> _The problem_:
Please write out the lines that start with the line containing "Task: Open the hamburger menu" and go on through the line containing "Action: point(1318,31)", both included, and leave the pictures out of your answer.

> _Data supplied_:

»»

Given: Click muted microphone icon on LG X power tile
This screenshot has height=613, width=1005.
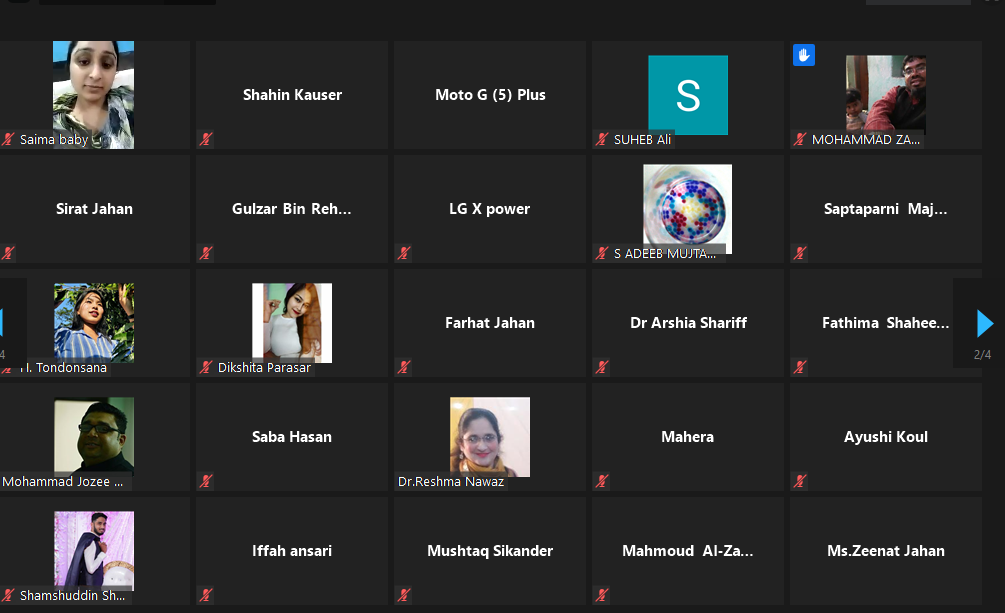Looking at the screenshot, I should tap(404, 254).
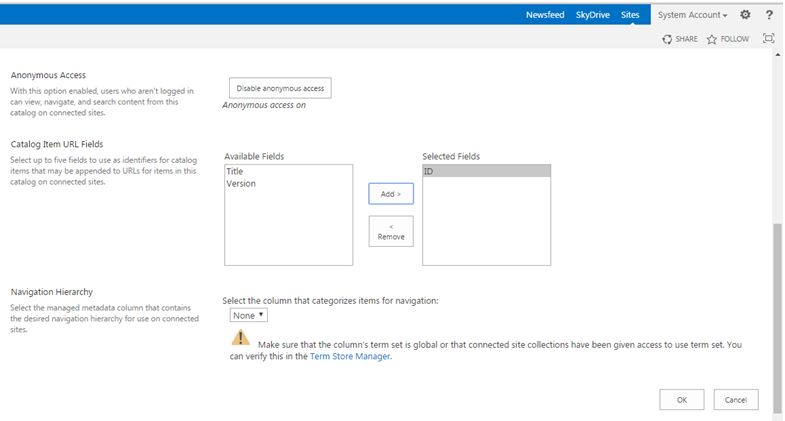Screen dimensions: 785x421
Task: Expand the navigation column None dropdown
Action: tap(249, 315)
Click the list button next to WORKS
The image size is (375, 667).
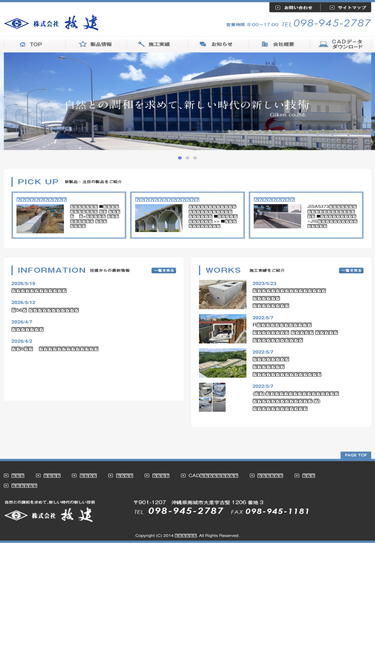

««
»»

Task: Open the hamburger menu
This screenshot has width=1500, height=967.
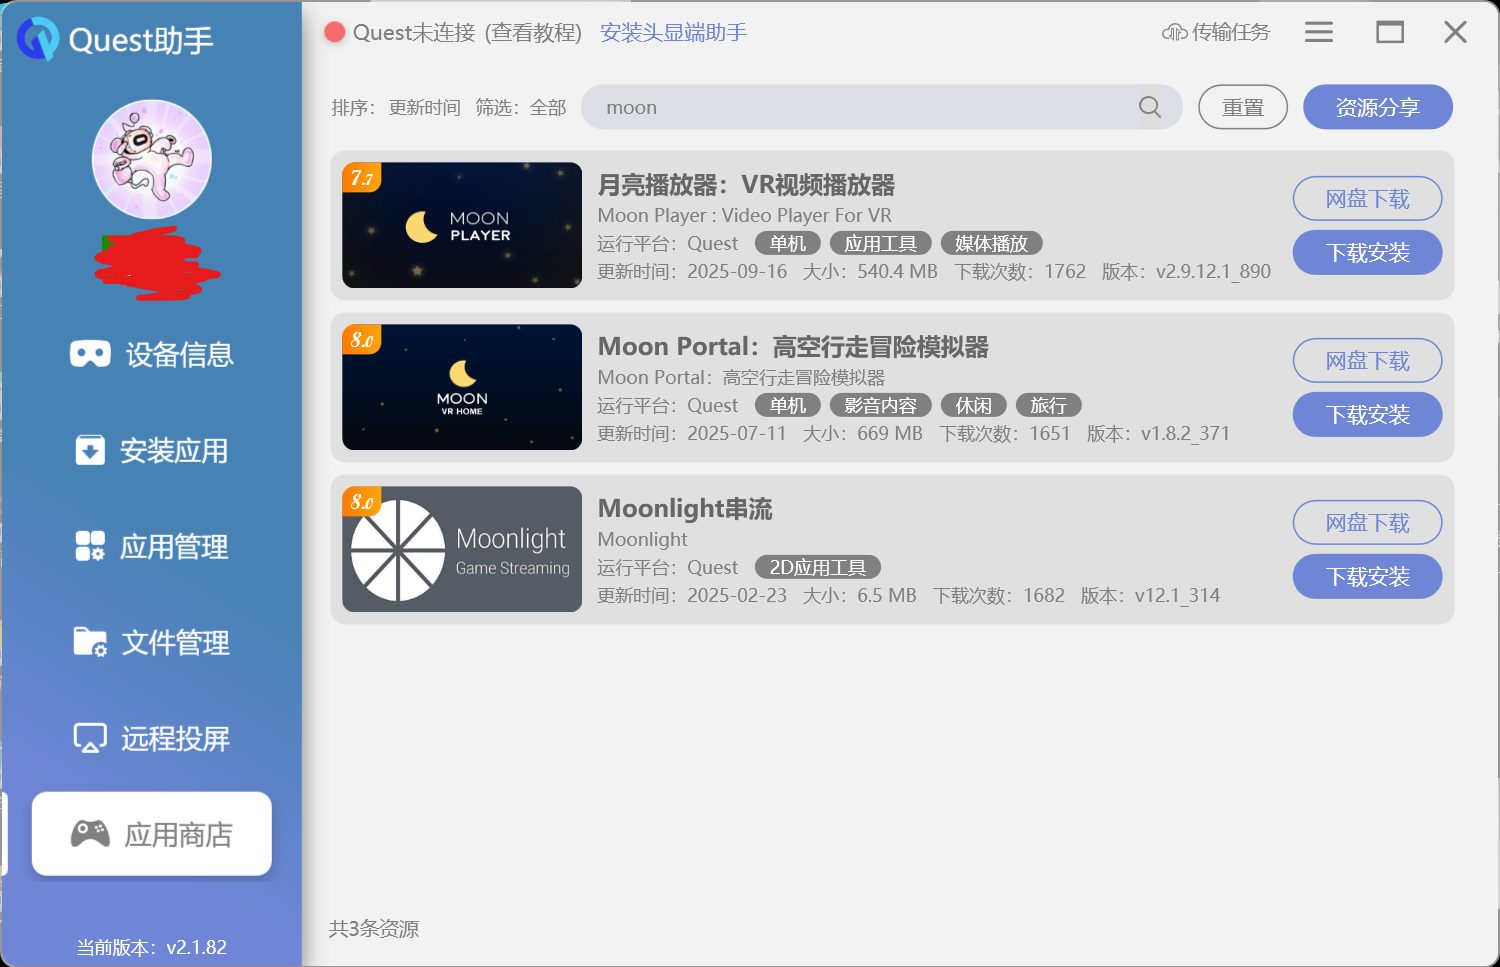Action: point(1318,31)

««
»»

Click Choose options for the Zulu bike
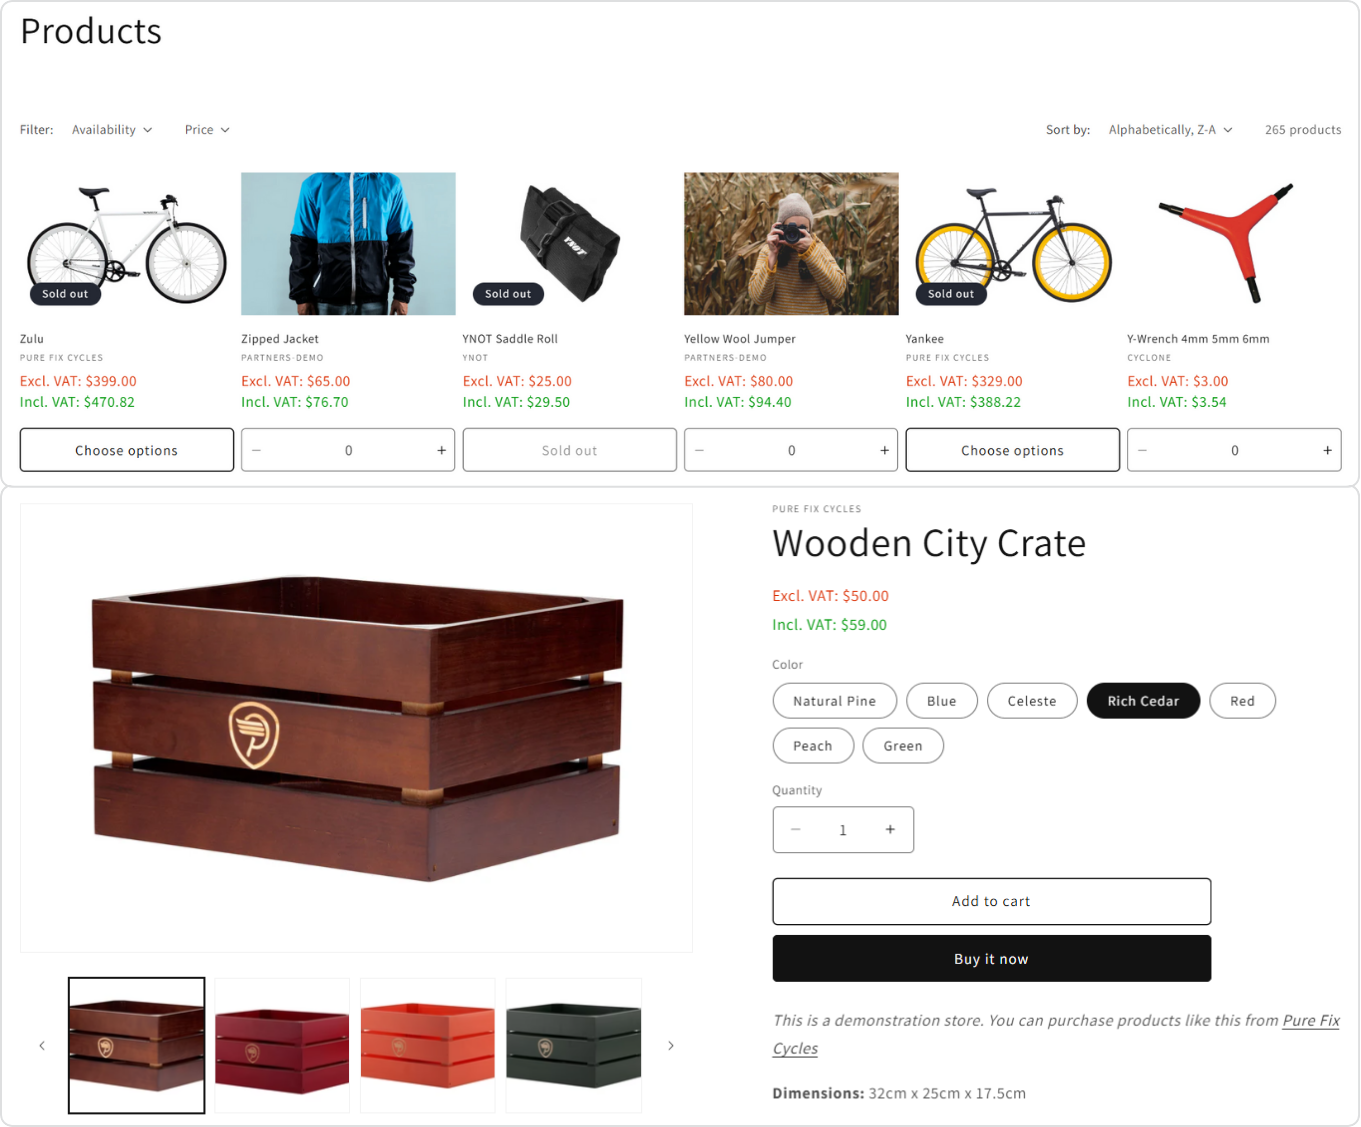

««

> _Result for this task_:
Task: Open the hamburger menu
This screenshot has width=1500, height=967.
Action: point(1318,31)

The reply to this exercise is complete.